Data extracted from a collection
_____
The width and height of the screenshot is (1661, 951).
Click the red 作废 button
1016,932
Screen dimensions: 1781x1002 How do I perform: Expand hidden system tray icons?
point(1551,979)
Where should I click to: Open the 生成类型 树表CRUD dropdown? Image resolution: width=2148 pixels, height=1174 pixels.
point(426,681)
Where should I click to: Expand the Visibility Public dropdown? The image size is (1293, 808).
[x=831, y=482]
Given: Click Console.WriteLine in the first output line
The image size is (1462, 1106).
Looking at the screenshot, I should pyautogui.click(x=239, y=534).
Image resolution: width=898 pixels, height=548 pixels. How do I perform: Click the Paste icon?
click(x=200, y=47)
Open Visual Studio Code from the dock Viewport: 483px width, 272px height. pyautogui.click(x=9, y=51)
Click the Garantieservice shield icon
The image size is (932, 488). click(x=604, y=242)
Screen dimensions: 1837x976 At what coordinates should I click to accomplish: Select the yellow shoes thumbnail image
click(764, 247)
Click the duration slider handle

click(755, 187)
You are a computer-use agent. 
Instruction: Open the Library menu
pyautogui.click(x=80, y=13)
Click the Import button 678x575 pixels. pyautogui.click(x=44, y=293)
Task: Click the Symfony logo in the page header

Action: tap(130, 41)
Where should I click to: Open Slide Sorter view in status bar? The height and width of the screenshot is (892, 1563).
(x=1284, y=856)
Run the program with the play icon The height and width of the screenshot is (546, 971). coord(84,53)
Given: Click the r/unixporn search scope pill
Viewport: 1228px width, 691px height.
_____
# TASK DIRECTIONS:
Every entry above should come back exactly as written.

# YOUR SOLUTION:
The width and height of the screenshot is (1661, 951).
Click the red 作废 button
1016,932
Screen dimensions: 1781x1002 How do I perform: Expand hidden system tray icons?
point(1551,979)
Where should I click to: Open the 生成类型 树表CRUD dropdown? Image resolution: width=2148 pixels, height=1174 pixels.
point(426,681)
Where should I click to: Expand the Visibility Public dropdown? The image size is (1293, 808).
[x=831, y=482]
Given: Click Console.WriteLine in the first output line
The image size is (1462, 1106).
Looking at the screenshot, I should pyautogui.click(x=239, y=534).
Image resolution: width=898 pixels, height=548 pixels. How do I perform: Click the Paste icon?
click(x=200, y=47)
Open Visual Studio Code from the dock Viewport: 483px width, 272px height. pyautogui.click(x=9, y=51)
Click the Garantieservice shield icon
The image size is (932, 488). click(x=604, y=242)
Screen dimensions: 1837x976 At what coordinates should I click to accomplish: Select the yellow shoes thumbnail image
click(764, 247)
Click the duration slider handle

click(755, 187)
You are a computer-use agent. 
Instruction: Open the Library menu
pyautogui.click(x=80, y=13)
Click the Import button 678x575 pixels. pyautogui.click(x=44, y=293)
Task: Click the Symfony logo in the page header

Action: tap(130, 41)
Where should I click to: Open Slide Sorter view in status bar? The height and width of the screenshot is (892, 1563).
(x=1284, y=856)
Run the program with the play icon The height and width of the screenshot is (546, 971). coord(84,53)
Given: Click the r/unixporn search scope pill
Viewport: 1228px width, 691px height.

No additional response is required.